In 2018, households received $2.2 trillion in some form of government transfer payments, which was more than the $1.7 trillion paid in personal income taxes.
“Yes, but wages are now the highest ever.”
Fair enough, but if that were truly the case, then why are transfer payments as a percent of disposable personal income still hanging near its highs from the “Great Recession?”
In the “strongest economy in history,” American’s should be earning a bulk of the income from their labor, rather than from Government handouts. This is why, despite tax cuts, tax revenue growth has waned as the economy has remained weak.
You simply can’t create economic growth by recycling tax dollars.
In short, Americans have the government, not private enterprise, to thank for their wealth growth – but, of course, there are massive implications to this.
As I noted in our recent discussion on the fallacy of the “savings rate:”
“The ‘gap’ between the ‘standard of living’ and real disposable incomes is shown below. Beginning in 1990, incomes alone were no longer able to meet the standard of living so consumers turned to debt to fill the ‘gap.’ However, following the ‘financial crisis,’ even the combined levels of income and debt no longer fill the gap. Currently, there is almost a $2654 annual deficit that cannot be filled.”
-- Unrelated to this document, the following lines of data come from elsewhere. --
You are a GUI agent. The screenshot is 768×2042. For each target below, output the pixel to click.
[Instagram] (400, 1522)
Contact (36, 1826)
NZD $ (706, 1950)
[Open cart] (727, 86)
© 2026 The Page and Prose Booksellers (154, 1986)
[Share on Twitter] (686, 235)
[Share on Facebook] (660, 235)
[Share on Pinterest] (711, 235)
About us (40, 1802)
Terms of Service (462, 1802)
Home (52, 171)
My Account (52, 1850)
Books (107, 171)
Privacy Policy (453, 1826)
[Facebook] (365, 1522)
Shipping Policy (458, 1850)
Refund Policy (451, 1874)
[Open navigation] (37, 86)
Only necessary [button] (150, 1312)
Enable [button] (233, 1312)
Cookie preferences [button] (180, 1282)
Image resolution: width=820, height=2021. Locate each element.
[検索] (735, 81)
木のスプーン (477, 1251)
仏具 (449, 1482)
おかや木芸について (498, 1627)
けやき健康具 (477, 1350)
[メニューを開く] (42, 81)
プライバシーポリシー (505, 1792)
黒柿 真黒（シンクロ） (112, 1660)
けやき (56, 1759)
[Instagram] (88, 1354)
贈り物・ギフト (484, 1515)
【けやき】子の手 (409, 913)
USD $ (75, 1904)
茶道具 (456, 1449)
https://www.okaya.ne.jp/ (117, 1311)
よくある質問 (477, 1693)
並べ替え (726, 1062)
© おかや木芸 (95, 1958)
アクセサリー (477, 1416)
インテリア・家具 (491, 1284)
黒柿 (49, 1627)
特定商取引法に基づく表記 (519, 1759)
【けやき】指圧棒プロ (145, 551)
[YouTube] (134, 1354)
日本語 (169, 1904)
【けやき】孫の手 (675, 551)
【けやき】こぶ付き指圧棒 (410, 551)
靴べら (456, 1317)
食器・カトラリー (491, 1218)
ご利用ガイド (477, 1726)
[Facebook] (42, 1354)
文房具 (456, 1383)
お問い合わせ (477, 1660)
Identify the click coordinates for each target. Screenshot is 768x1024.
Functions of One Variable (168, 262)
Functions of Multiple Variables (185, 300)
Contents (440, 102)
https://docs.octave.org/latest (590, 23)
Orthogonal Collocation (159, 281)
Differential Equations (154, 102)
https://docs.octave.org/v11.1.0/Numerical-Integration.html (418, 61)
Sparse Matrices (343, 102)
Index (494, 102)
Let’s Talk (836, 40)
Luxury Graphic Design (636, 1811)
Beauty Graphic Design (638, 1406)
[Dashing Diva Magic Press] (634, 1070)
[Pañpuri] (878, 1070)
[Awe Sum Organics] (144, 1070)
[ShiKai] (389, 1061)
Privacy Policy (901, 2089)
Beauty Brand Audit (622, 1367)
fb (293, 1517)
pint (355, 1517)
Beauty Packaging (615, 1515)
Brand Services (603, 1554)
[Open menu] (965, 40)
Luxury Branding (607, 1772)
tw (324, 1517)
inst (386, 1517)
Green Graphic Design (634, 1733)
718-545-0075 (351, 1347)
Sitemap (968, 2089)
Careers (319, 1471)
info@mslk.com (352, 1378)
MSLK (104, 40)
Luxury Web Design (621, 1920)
That gap explains why consumer debt is at historic highs and growing each year.
Furthermore, if more households have the government to thank for their wealth, does that mean those households are more inclined to re-elect politicians who are pushing for more government handouts?
The answers to that question is quite obvious if you look at the candidates currently running for President on the Democratic ticket.
The bottom line is that America can’t grow its way back to prosperity on the back of social assistance. The average American is fighting to make ends meet as their cost of living rises while wage growth largely remains stagnant.
This brings us to the hard truth.
The budget deficit is set to grow over the next few years as interest payments alone absorb a chuck of the tax revenue. This comes at a time when that same dollar of tax revenue only covers entitlement spending as 75 million baby boomers begin their migration into the social safety net.
The call by the American people at the last election was a mandate to reduce the size of government and spending, however, that has fallen on deaf ears and weak stomachs. The current electorate is log jammed by personal agendas as the White House elected to cut taxes, increase defense spending, and exacerbate the crony-capitalism which currently plagues the country.
By the way, the only other time government income support exceeded taxes paid was during the “Great Depression” from 1931 to 1936.
Strongest economy ever? Hardly.
But it could be.
Today, we have the ability to choose our battles, make tough choices, and restore the economic balance for future growth. However, 800-years of history tells us that we will fail to make those choices, and at some point, those choices will be forced upon us.